Asia will have a great impact on the global economy. It is important for investors to evaluate companies in light of the emergence of China as a global superpower. Brighton Technologies Corp has an extensive operating history and a strong reputation for information technology applications. Having proven the company over the past twenty years, the period of greatest growth lies ahead. Brighton deserves a close look as a means to participate in the modernization of the most populous nation on Earth.

Again, please visit super-stock.net for full details on Brighton Technologies Corp.

About Undeclared Short Selling:This is an excerpt from an article published by investor relations firm Copley-Pacific. It explains the negative effects of undeclared short sellers and outlines a program to help eradicate them. Should you decide to invest in Brighton Technologies Group, please do yourself and your fellow investors a favor and register your shares. Read the following article for more information, and contact your broker for assistance.

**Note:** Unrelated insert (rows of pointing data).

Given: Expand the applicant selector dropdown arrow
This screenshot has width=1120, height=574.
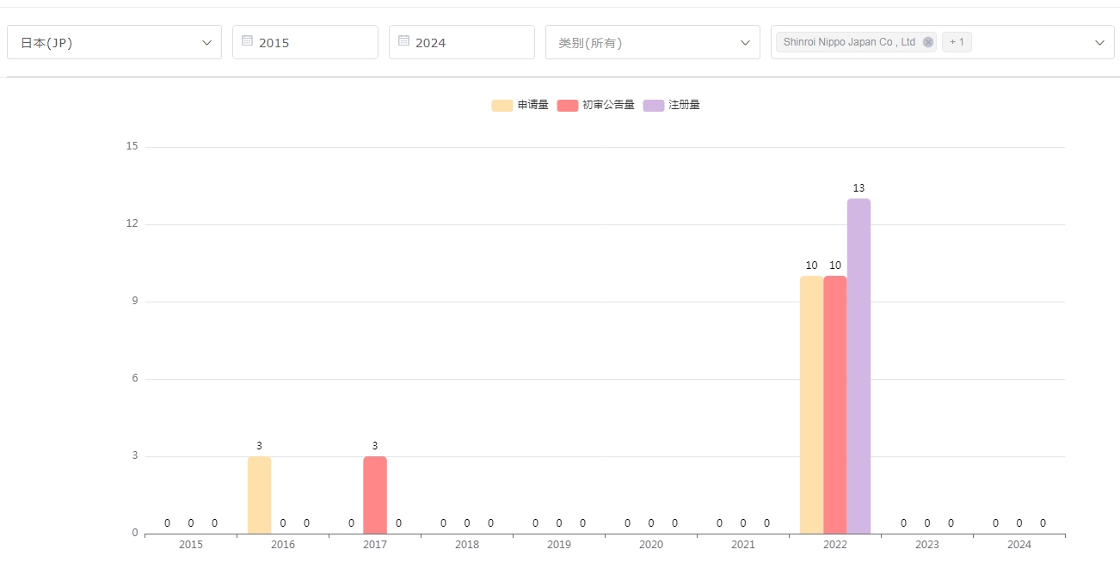Looking at the screenshot, I should pos(1099,42).
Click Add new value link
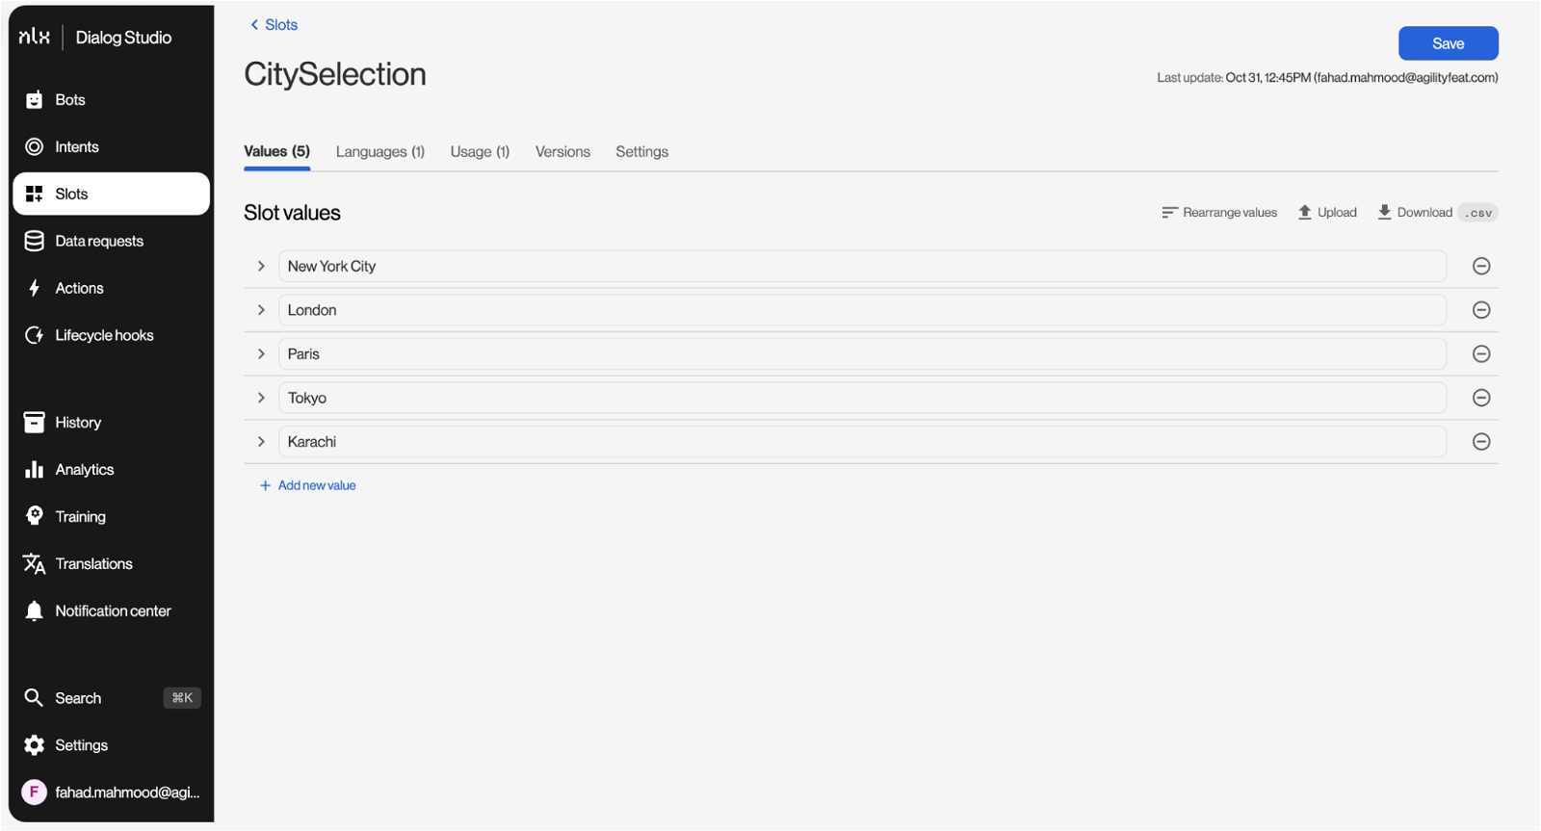The height and width of the screenshot is (831, 1541). (x=308, y=486)
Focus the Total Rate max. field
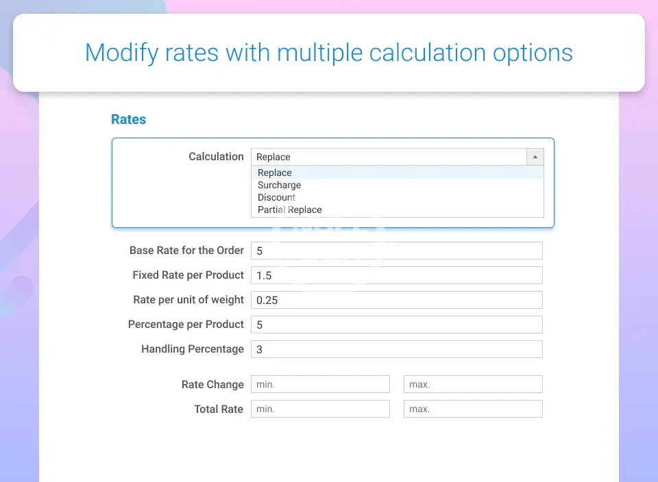 [x=473, y=409]
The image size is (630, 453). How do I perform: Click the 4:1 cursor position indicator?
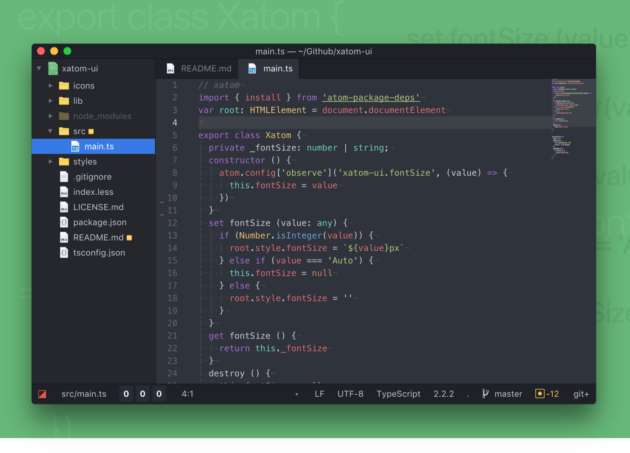(187, 394)
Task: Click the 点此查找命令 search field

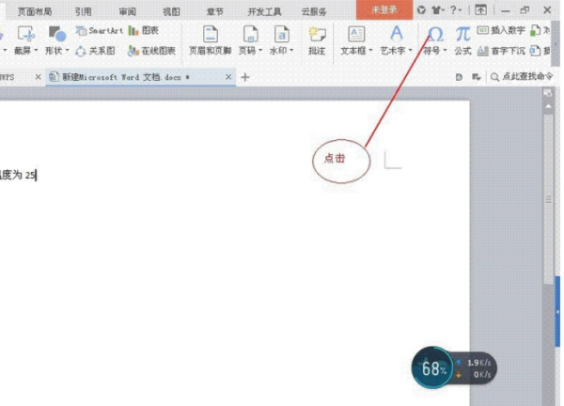Action: tap(523, 77)
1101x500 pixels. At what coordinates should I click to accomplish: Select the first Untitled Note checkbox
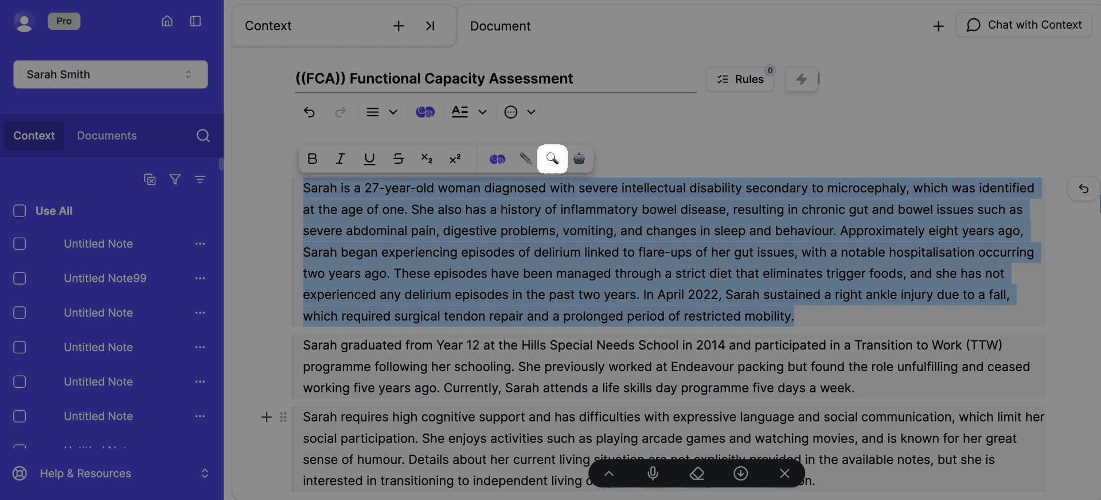pyautogui.click(x=19, y=244)
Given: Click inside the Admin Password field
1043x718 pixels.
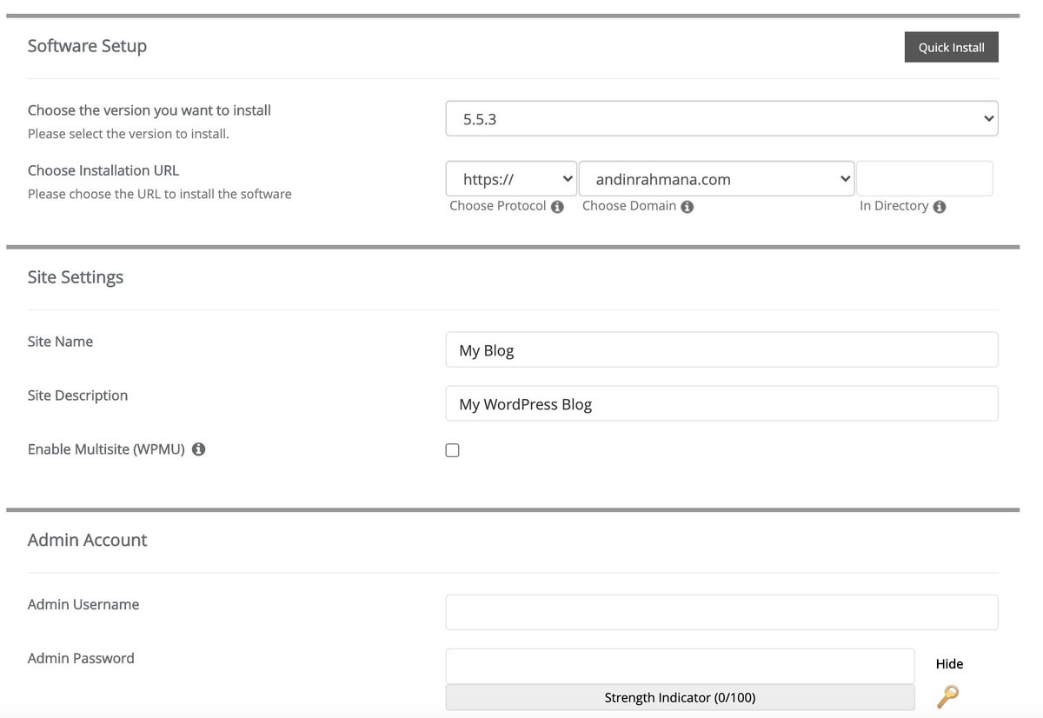Looking at the screenshot, I should click(680, 666).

Understanding Undeclared Short Selling and How It May Be Impacting Your Company's Stock

Does it sometimes seem that no matter what you do your stock has trouble climbing in price? If this is the case, your company's stock may be facing downward pressure as a result of undeclared short selling.

Short selling can be divided into two categories, declared and undeclared. Many dynamic growth companies have been damaged by undeclared short selling. Created by market professionals, the practice consists of creating stock that doesn't exist. It isn't borrowed but created and it creates enormous negative pressure on a stock price.

The mechanics of undeclared short selling are as follows:

Nonexistent stock is sold short. This nonexistent stock increases a company's float. The nonexistent stock makes it difficult for investors to profit from their risk capital speculations. The short sellers make the profit. The practice hurts the public companies, themselves. It adds massive costs to maintaining a market in a stock and it reduces a company's business options.

The basis of declared short selling is borrowed stock. A short seller provides 50% or more of the value of the stock to his or her broker. This is done in a margin account. The margin protects the broker against any increase in the share price. The broker borrows the stock from a depository trust company. He then sells the stock and adds the money to his client's margin account. Later, the client buys stock (covers) to replace this borrowed stock. The difference between the price the client sold the borrowed stock and the price the client paid to replace the borrowed stock (covered) is the profit or loss from the transaction.

Most declared short players are institutional money managers and fringe group market professionals, not small capital public investors who seldom participate. Declared short positions risk being squeezed. If the company can double its share price, the short seller will be forced to increase his margin collateral in order to maintain the short position. At such time, the short seller may elect to buy (cover) the stock instead of adding to his margin. This adds to the upward movement of the share price.

Undeclared short sellers don't borrow stock. They don't margin the sale of their short position. Because they are market insiders they can use various techniques to sell stock short that doesn't exist.

Is there money to be made by undeclared short sellers? Estimates are that undeclared short sellers make multi- millions of dollars annually.

Complaints to regulatory agencies haven't stopped the practice of undeclared short selling. However, one way companies can protect themselves is to recommend to shareholders that they take physical delivery of their stock certificates. When physical delivery of stock certificates is demanded by a significant number of shareholders, the creators of non-existent stock can be squeezed. The short sellers won't have stock certificates to deliver and thus they will be forced to go into the open market to buy the stock. This will cause losses for them and will cause them to move their undeclared short activities elsewhere.